No início de julho de 2026, pela segunda vez em três meses, um poderoso tufão atravessou as Ilhas Marianas do Norte dos EUA e Guam, no Oceano Pacífico Norte. O supertufão Bavi estava no pico de intensidade quando se aproximou das ilhas na noite de 5 de julho, trazendo ventos de 290 quilômetros (180 milhas) por hora, juntamente com chuvas torrenciais e tempestades perigosas.

Esta imagem noturna, capturada pelo VIIRS (Visible Infrared Imaging Radiometer Suite) no NOAA-20 satélite, mostra o olho de Bavi por volta das 15h30, horário universal, em 5 de julho (1h30, horário local, em 6 de julho). A luz da Lua, que estava no fase minguante minguanteilumina o lado oeste da parede do olho. O olho passou por Rota, ao norte de Guam, várias horas após a aquisição da imagem.

Bavi se tornou um supertufão nas primeiras horas de 4 de julho, horário local, enquanto seguia para oeste sobre o oceano quente. Observações de satélite indicaram que as temperaturas da superfície do mar estavam em torno 30 graus Celsius (86 graus Fahrenheit) na região. Bavi era o terceiro ciclone tropical em 2026 para atingir a intensidade da categoria 5 no Escala de vento Saffir-Simpson.

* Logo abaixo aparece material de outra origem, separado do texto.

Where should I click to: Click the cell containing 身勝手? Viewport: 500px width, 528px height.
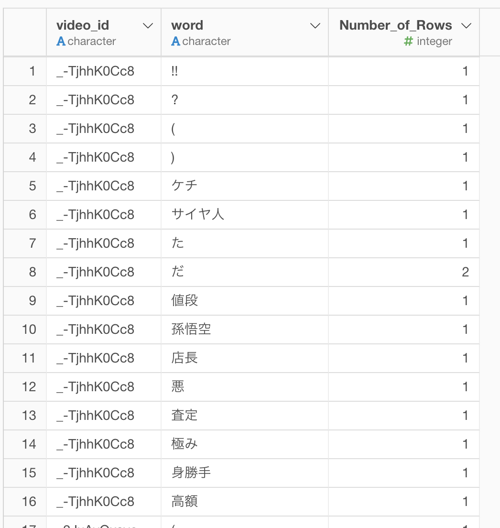[245, 473]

O tufão causou grandes danos em Guam, Rota e Saipan, de acordo com reportagensderrubando postes e linhas de energia; inundando estradas e enchendo-as de escombros; e danificar edifícios, incluindo uma estação de distribuição de água na Rota. As tripulações da Guarda Costeira dos EUA trabalharam para eliminar os riscos de navegação nas hidrovias ao redor de Guam e nas Marianas do Norte e reabrir os portos à medida que as condições marítimas perigosas diminuíam, de acordo com relatórios. Esses danos se somam aos ventos destrutivos e às inundações Supertufão Sinlakuque atravessou as ilhas em meados de abril.

Em 8 de julho, Bavi continuou sendo um tufão poderoso enquanto se movia para oeste sobre o Mar das Filipinas. No início da tarde, quando a imagem acima foi capturada, o Serviço Meteorológico Nacional relataram velocidades máximas sustentadas do vento de 250 quilômetros (155 milhas) por hora. As previsões indicavam que a trajetória do tufão poderia curvar-se para noroeste em direção a Taiwan, às ilhas Ryukyu no sul do Japão e à China continental e enfraquecer nos próximos dias.

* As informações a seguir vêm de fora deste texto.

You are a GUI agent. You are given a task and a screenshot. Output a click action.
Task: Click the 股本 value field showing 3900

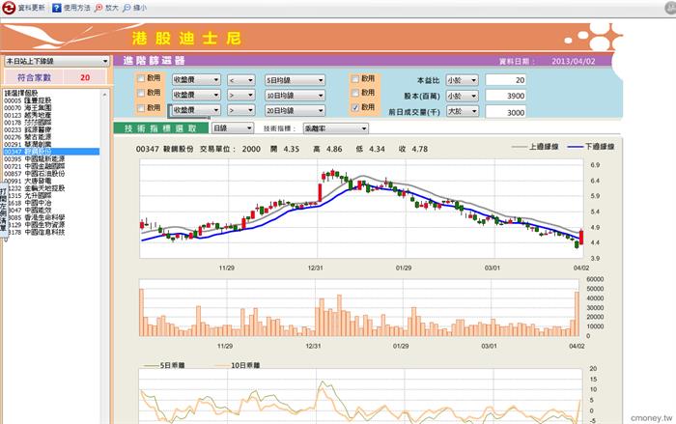[x=506, y=97]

Escrevendo em Conexões climáticas de Yaleo meteorologista Jeff Masters disse que Bavi é o tipo de tempestade que pode ser esperada quando um forte evento El Niño está se formando, o que é atualmente o caso. Os tufões do ano El Niño podem formar-se mais a leste, dando-lhes mais tempo para se intensificarem sobre águas quentes antes de se curvarem em direção à Ásia, explicou Masters, “resultando numa maior probabilidade de atingirem a intensidade da Categoria 5”.

Imagens do Observatório Terrestre da NASA por Michala Garrison, usando dados da NASA LANÇA EOSDIS, GIBS/Visão de mundoe o Sistema Conjunto de Satélites Polares (JPSS) e dados de rastreamento de furacões do Laboratório de Pesquisa Naval dos EUA. História de Lindsey Doermann.